The above features are in the mainstream release of PDT that can be freely downloaded from www.cs.rmit.edu.au/pdt. The tool has attracted over 2000+ downloads since 2005. In addition to the main release, there have been other branches that have been developed by the agents group at RMIT incorporating various research aspects. Of particular significance and maturity are the PDT-UnitTesting plugin [30] and the CAFnE tool [12].

The PDT-UnitTesting plugin incorporates the techniques discussed in Sect. 2.1 and is an extension to PDT within the Eclipse framework . It adds a “test” tab to the properties view that elicits additional information necessary for testing , and menu items to perform automated testing that generate and display test reports.

The Component Agent Framework for domain-Experts (CAFnE) toolkit is an extension to an earlier version of PDT (now deprecated) that allowed complete code generation via component modules. CAFnE takes the detailed design components and first creates a domain dependent but platform independent component model of the application. This model is then transformed by a transformation module into code for a specific agent platform that can be compiled and executed.

6 Further Directions

There are a number of other potentially valuable areas of work that could use or refine/extend Prometheus, some of which are currently receiving varying degrees of attention from the AOSE community. We have covered those where we are actively working, but we now briefly mention a number of additional topics, that could be fruitful areas of endeavor.

Beyond Testing: :

As discussed earlier, it is particularly challenging to obtain assurance that an agent system will behave appropriately in all situations. Work on formal verification (e.g., [5]) can be an alternative or complement to testing. Currently state-of-the-art model checkers for agent systems are still only applicable to toy programs, not real systems. Potentially, formal verification could be integrated into Prometheus with regard to crucial subparts of the system, or some form of partial formal verification could be done using some of the design artifacts of Prometheus.

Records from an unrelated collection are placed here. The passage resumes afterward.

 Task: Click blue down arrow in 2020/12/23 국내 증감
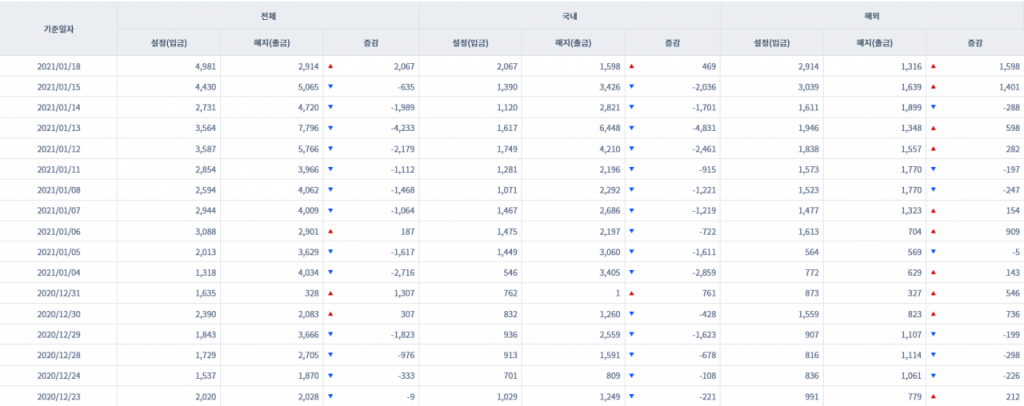[632, 397]
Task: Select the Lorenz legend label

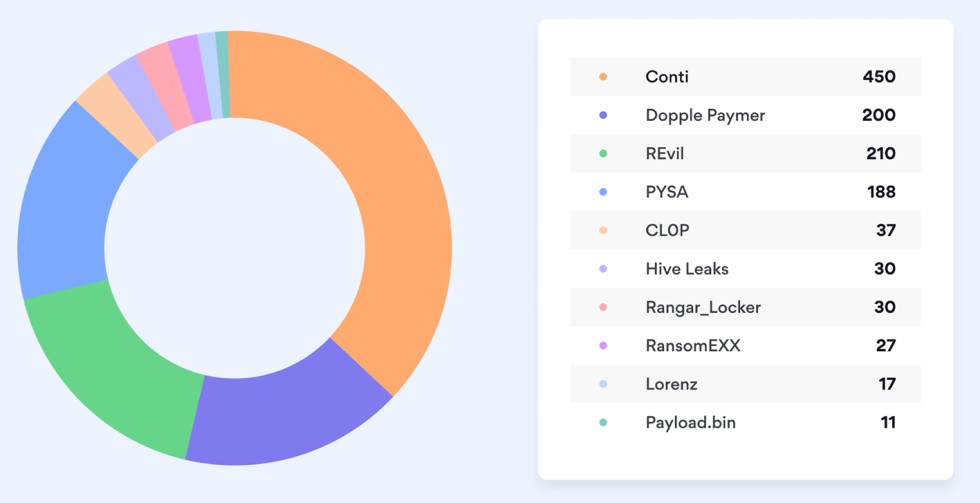Action: click(671, 384)
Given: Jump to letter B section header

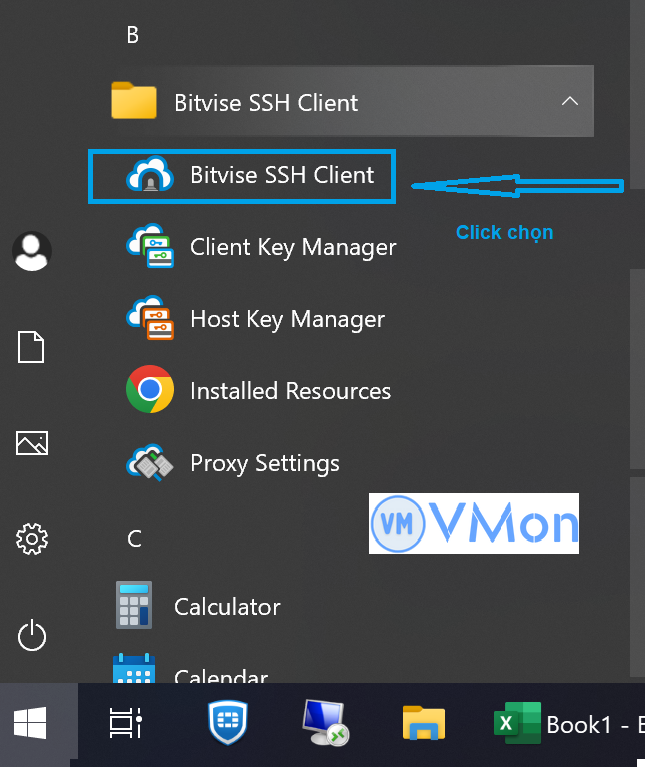Looking at the screenshot, I should [x=132, y=35].
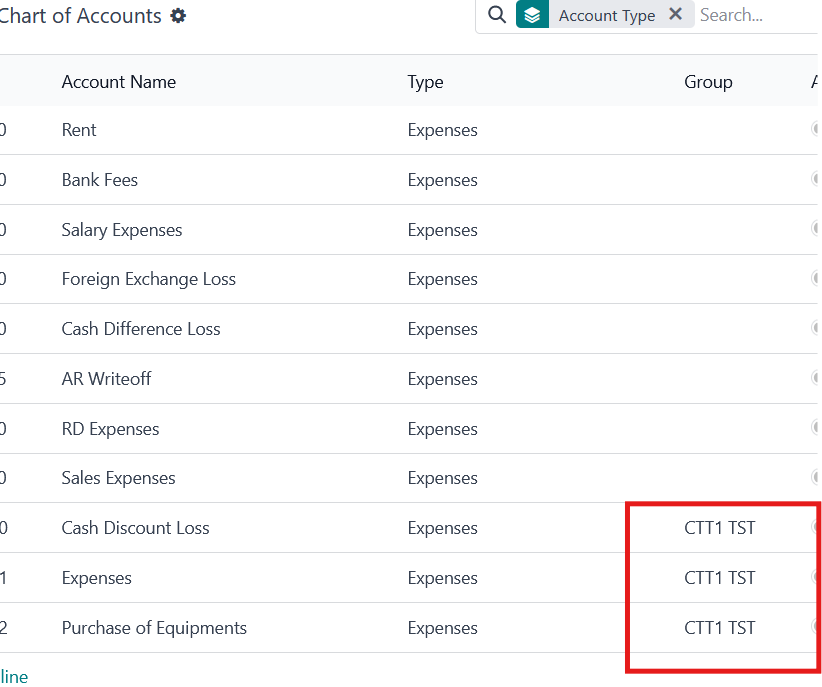Click the add line link below table
Screen dimensions: 822x687
click(x=14, y=677)
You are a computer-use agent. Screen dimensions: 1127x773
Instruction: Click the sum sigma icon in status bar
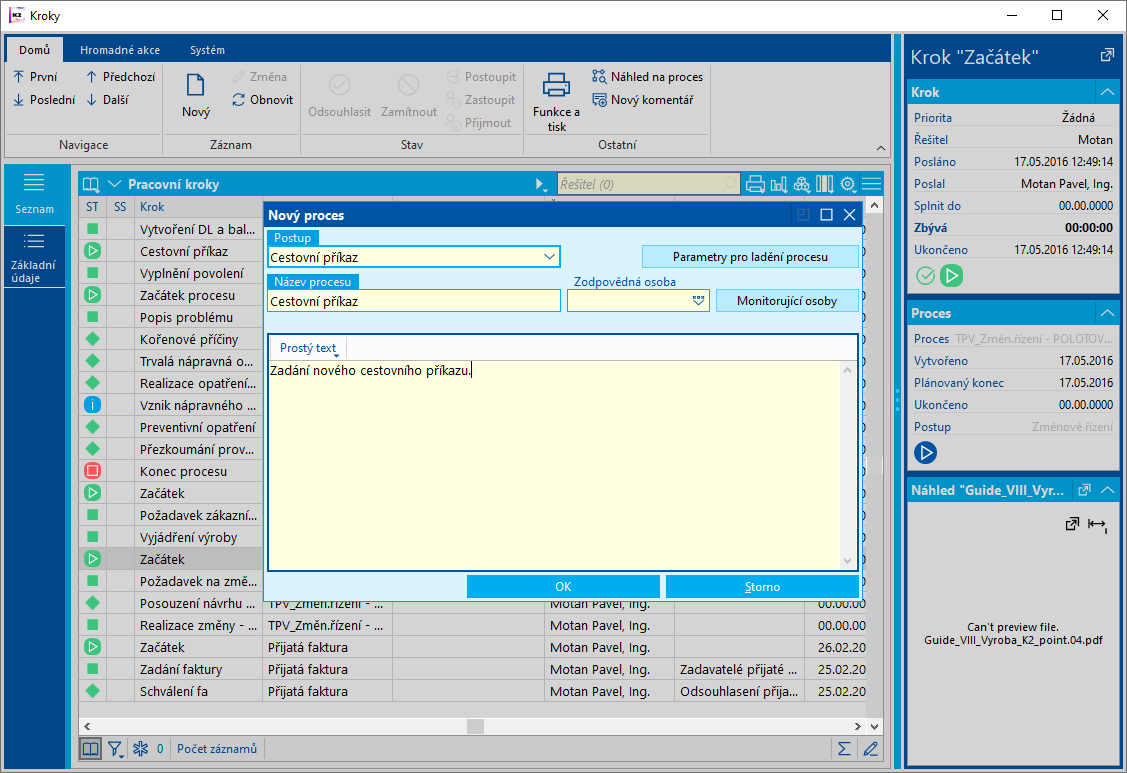point(844,748)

Designing Emergent Systems: :

The bulk of the work on AOSE methodologies has focussed on so-called cognitive agents . That is, multi-agent systems where each agent has some form of reasoning capability (such as BDI agents). However, there are also agent systems that consist of very simple agents, where interesting behavior arises from the emergent interaction of many agents [1, 15]. While development environments exist for such systems (e.g. Repast [17]), there are no real methodologies for design of such. There is also potential for a design methodology for systems incorporating both cognitive and simple agents.

Software Maintenance: :

Once it has been implemented, software is usually subject to ongoing changes (“software evolution” or “software maintenance”) to fix bugs, add features, or deal with changes in the deployment environment. Although these changes can account for most of the cost of software, there has been very little work on software maintenance of agent software [3].

Standardization: :

Although the number of AOSE methodologies in active use and development has shrunk, there are still a number of methodologies. It has been argued that it would be desirable to standardize methodologies, in order to avoid gratuitous differences, and to allow further development to build on a common core [4, 10].

Industrial Adoption: :

Finally, the industrial adoption of agent-based solutions is being held back by various practical issues [9]. If agents are to be more widely adopted, then we need to ensure that we integrate AOSE methodologies, tools and standards with mainstream approaches. Although this work is arguably best done by industry, the academic community has a role to play.